I believe the other cemetery you visited behind Broad Street and near the canal is West View Cemetery. It is very close to Lake Olmstead-off of Broad Street and if you continue past the cemetery and lake,both on your right,Broad Street merges with Washington Road where about a half a mile down on your left is the famed Augusta National Golf Course,home of the Masters Tournament. My Grandmother and her family are buried in West View and as an avid photographer of cemeteries, West View is the only one that fits your description. However,in my own defense,there are more than a few cemeteries in Augusta,some of them quite small,although I feel certain that West View is the unknown cemetery of which you speak.
I have thoroughly enjoyed ALL of your blog entries and photos so far. I only found a link to your work sometime between midnight and 1AM(EST). It is now 8AM and I have not navigated away from the wealth of information I have found in your words and captured images. I am native to North Augusta-which these days means Ii am a native of Augusta as well. I have worked as a freelance photographer, as well as with professionals for over 17 years now. Anytime you revisit the area,feel free to drop me a line. I am sure I can show you even more hidden wonders than you have so wonderfully researched,visited and shared with us all. My email is . And the name is kerri. Well I am heading out here shortly to visit some of my favorite secret places and fill up several SD cards with photos. I will let you know when I get a decent number of them posted along with text. Thanks again!!!
much peace and love...kerri

jmhouse said...

That sounds like it exactly. West View Cemetery. Cool. Thanks for clearing that up. And thanks for spending all night with City of Dust!

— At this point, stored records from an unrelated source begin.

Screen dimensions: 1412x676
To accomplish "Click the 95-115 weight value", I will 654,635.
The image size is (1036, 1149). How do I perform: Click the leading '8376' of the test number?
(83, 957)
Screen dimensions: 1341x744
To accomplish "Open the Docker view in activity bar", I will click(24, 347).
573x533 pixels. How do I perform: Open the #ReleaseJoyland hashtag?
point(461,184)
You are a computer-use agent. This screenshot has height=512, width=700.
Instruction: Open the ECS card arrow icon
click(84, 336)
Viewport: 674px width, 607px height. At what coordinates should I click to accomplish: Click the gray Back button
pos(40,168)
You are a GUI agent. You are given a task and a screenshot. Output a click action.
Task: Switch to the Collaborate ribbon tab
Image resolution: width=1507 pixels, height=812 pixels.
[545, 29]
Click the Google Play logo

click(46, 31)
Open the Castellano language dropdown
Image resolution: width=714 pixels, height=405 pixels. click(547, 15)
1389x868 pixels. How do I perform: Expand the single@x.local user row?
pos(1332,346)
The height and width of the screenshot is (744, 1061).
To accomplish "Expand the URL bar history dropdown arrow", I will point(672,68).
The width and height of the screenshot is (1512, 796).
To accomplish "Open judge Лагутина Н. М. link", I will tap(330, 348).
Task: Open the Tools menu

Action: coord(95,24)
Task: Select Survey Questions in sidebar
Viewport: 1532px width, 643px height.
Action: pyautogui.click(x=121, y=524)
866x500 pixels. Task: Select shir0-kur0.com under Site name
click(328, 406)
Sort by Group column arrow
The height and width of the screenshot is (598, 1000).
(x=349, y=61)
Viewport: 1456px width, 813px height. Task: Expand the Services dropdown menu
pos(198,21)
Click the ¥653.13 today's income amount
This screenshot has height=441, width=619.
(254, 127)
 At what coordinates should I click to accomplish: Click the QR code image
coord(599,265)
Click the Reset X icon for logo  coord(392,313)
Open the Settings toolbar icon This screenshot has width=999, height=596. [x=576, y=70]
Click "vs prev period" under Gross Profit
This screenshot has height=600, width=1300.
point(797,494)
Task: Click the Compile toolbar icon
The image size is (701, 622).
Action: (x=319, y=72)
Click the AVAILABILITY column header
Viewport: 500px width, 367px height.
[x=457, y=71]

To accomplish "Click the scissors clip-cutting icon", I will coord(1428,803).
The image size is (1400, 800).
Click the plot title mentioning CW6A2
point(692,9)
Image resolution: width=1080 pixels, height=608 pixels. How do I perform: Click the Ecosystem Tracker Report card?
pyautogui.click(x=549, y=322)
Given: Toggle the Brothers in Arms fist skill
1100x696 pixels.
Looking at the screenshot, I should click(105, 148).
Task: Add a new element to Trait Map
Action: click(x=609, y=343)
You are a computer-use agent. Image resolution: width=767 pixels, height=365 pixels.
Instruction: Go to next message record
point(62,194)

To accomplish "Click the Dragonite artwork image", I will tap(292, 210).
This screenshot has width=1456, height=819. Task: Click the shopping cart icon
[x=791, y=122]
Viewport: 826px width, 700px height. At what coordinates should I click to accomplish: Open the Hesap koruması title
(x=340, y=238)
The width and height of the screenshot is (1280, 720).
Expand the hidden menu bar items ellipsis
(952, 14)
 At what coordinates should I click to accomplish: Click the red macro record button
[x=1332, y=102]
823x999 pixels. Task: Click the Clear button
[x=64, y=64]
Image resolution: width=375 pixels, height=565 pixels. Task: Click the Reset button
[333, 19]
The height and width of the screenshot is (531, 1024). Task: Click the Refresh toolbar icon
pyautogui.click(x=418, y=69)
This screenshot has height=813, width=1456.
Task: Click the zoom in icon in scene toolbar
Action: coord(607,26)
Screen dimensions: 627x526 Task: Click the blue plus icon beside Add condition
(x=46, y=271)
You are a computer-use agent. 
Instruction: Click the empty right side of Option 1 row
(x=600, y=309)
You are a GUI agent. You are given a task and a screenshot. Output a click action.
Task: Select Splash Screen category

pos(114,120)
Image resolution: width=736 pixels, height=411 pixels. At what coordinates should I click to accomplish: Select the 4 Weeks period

Incidentally, I sent an e-mail from City of Dust of earlier, so check your spam box if you haven't seen it. Messages from the cityofdust address are always getting filtered out.

Thanks again for your comments. They are very, very much appreciated. I look forward to seeing your photos of the CSRA, as well.


Anonymous said...

My grandfather died at 29 and is buried in the pauper section of Westview Cemetery since 1946. His grave has been located and I have ordered a stone for him. He will be a barren piece of land no more. I never met him but I shall not let him go unremembered.

jmhouse said...

Anonymous, thank you for sharing the story of your grandfather and his grave in West View Cemetery. It is very poignant and I am glad to have it recorded here.